Court records obtained by DancehallMag revealed that Vegas (and his royalty collection company MV Music LLC) had engaged in court-ordered mediation with VP (V.P. Records Retail Outlet, Inc, V.P. Music Group, Inc and VP Music) over the last month.
There are settlement discussions taking place between the two parties, with the next mediation conference set for November 30, 2022, the court records show.
Mediation is a type of dispute resolution supervised by a neutral third party, in which the other parties try to come to an agreement on their dispute outside of court.
On June 13, 2022, the parties informed Judge Marcia M. Henry that the mediation efforts had failed.

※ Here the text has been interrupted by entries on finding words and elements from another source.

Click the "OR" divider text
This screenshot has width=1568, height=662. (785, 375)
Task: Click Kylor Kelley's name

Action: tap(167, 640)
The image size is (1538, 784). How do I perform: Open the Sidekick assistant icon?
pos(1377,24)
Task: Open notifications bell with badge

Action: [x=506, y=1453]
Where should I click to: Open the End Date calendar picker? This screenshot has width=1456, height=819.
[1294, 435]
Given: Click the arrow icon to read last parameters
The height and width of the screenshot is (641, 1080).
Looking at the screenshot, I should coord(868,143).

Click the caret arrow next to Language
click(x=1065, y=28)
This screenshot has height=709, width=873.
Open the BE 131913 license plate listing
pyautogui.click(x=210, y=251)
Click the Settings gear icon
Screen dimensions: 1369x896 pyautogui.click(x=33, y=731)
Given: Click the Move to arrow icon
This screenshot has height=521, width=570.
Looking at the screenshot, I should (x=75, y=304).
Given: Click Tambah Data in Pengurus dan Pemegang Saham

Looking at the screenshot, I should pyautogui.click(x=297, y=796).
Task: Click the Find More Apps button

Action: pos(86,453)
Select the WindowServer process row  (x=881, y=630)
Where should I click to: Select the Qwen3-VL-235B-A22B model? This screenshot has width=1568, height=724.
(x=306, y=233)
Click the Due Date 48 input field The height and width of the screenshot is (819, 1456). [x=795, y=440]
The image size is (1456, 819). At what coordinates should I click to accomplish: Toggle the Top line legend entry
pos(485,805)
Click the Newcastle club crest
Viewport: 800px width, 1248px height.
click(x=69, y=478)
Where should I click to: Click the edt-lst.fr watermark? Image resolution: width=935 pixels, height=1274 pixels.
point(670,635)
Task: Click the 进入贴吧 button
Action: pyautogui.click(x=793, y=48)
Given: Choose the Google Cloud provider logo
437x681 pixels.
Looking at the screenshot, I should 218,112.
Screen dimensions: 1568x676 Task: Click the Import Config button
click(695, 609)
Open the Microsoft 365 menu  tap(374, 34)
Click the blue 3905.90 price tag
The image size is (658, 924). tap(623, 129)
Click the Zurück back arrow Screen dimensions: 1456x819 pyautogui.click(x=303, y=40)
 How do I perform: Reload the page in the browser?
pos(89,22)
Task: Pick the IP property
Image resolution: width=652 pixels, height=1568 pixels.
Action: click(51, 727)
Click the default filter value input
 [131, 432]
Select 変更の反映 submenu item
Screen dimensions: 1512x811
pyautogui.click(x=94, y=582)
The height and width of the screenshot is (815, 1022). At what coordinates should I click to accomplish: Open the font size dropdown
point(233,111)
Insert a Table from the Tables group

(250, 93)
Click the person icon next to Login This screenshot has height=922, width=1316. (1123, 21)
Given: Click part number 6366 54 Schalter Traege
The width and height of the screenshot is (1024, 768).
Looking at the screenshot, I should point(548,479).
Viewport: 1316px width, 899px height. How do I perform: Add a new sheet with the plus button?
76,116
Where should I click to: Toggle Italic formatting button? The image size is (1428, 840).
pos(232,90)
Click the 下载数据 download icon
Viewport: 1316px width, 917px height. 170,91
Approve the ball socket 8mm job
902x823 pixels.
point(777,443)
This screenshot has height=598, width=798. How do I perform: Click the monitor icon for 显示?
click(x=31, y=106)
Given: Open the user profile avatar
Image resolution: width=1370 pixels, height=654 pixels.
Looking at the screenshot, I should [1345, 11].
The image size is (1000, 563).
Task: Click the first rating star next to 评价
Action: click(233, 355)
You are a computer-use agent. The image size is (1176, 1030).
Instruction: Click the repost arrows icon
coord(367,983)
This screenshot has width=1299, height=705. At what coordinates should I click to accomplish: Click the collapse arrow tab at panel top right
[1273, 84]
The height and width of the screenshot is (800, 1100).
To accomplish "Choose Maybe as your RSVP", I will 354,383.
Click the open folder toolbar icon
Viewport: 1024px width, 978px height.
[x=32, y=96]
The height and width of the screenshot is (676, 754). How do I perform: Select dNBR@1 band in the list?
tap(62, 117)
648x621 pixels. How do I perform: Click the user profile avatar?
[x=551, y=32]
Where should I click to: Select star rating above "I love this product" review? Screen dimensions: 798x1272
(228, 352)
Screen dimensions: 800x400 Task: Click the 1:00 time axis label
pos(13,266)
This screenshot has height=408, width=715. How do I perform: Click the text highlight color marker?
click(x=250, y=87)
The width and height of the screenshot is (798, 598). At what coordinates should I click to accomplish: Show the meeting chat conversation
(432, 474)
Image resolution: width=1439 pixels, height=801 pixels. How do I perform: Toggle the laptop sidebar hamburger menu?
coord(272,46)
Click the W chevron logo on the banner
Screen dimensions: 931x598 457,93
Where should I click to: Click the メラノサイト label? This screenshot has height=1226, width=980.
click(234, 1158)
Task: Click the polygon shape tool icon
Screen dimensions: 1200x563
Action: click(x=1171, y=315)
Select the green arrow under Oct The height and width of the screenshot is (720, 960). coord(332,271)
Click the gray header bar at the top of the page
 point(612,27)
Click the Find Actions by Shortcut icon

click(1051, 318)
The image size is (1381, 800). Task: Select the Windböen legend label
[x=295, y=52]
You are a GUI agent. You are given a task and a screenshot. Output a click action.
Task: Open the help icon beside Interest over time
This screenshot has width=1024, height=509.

They, however, have agreed to a settlement conference with the judge, to be held on July 19, 2022, in another attempt to resolve the dispute before it moves toward a jury trial.
A major bone of contention is Heads High, which is Vegas’ most streamed song, VP also claimed that Vegas knew that Danny Browne owned the song.
“In fact, during the pendency of this action, Mr. Vegas asked his publishing administrator, Greensleeves Publishing Limited, to work with him and VP Music Group, to obtain permission from Mr. Browne so that approximately 20 seconds of the recording Heads High could be used at the beginning of a music video in which Mr. Vegas would be featured. The song is named “Suelta.” Although the name of the licensee is Rich Music, Inc., it was Mr. Vegas who arranged for the license to be issued to Rich Music, Inc., in exchange for a $3,000.00 payment so that the recording Heads High could be used.”
“If Mr. Vegas owned the recording Heads High, he would not have sought to pay for a license from Mr. Browne,” they argued.